Supplied records:
_ _ _ _
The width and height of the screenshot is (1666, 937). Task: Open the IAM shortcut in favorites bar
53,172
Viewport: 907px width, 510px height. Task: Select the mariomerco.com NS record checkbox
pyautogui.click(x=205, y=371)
_ _ _ _
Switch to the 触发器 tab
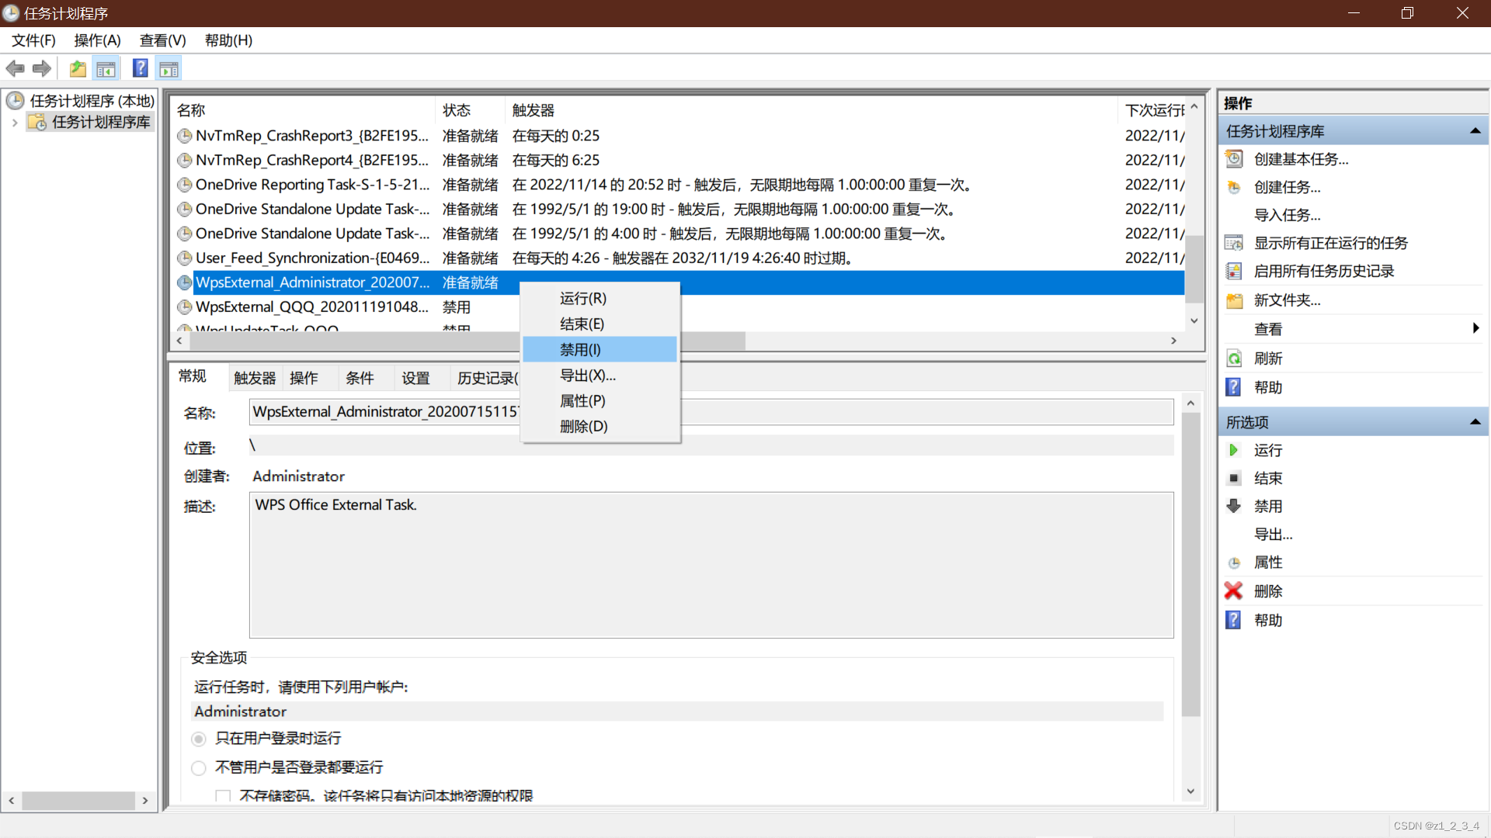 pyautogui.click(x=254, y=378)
_ _ _ _
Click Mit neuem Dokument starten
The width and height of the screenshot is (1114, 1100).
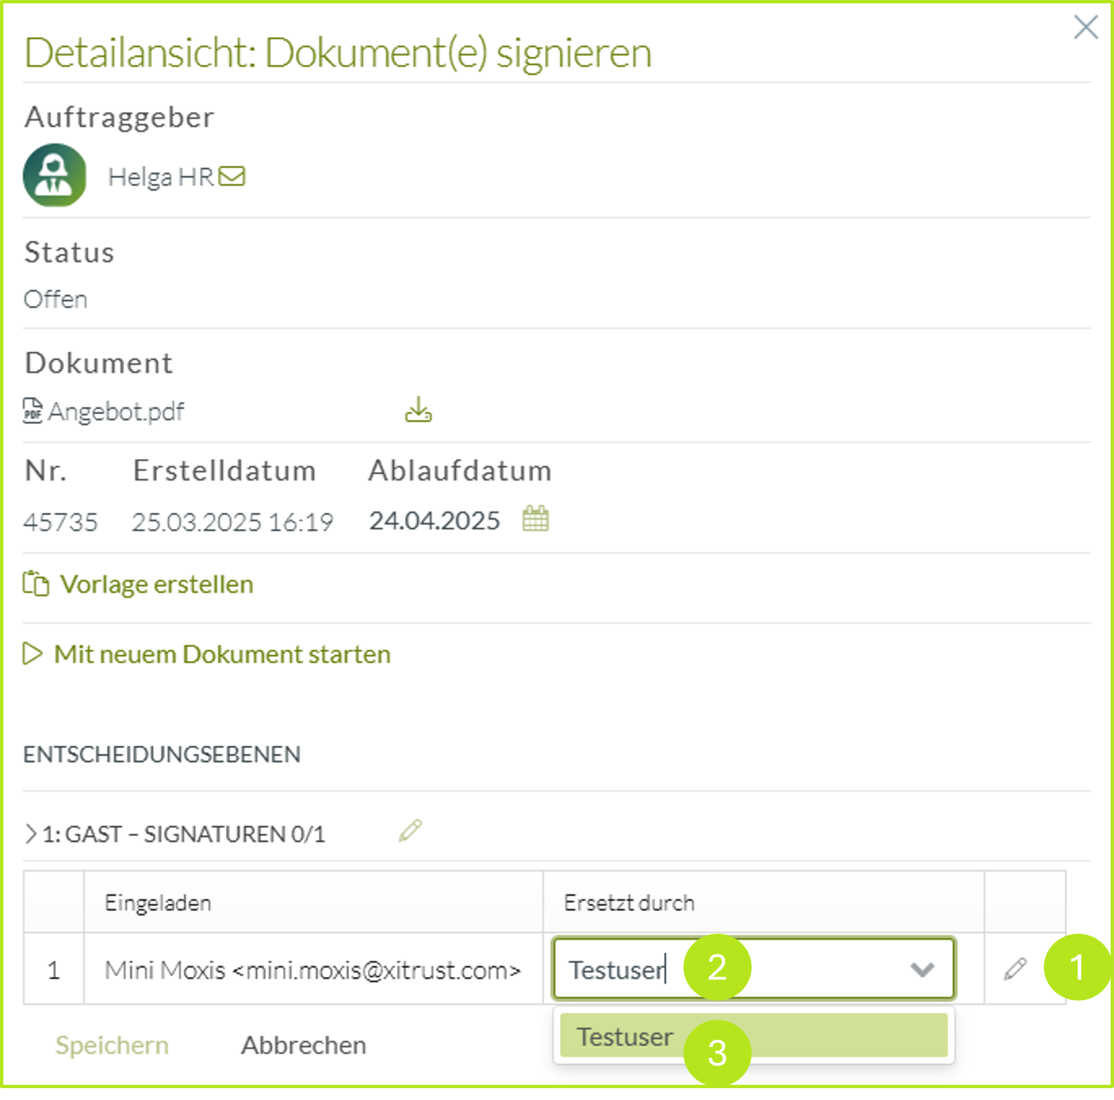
_ _ _ _
Task to complete:
Among the entries above, the line containing "Click Mit neuem Dokument starten", the line containing "The width and height of the screenshot is (1114, 1100).", and all lines between them are to be restated word for word; nothing else belongs in the reply.

Problem solution:
Click Mit neuem Dokument starten
The width and height of the screenshot is (1114, 1100).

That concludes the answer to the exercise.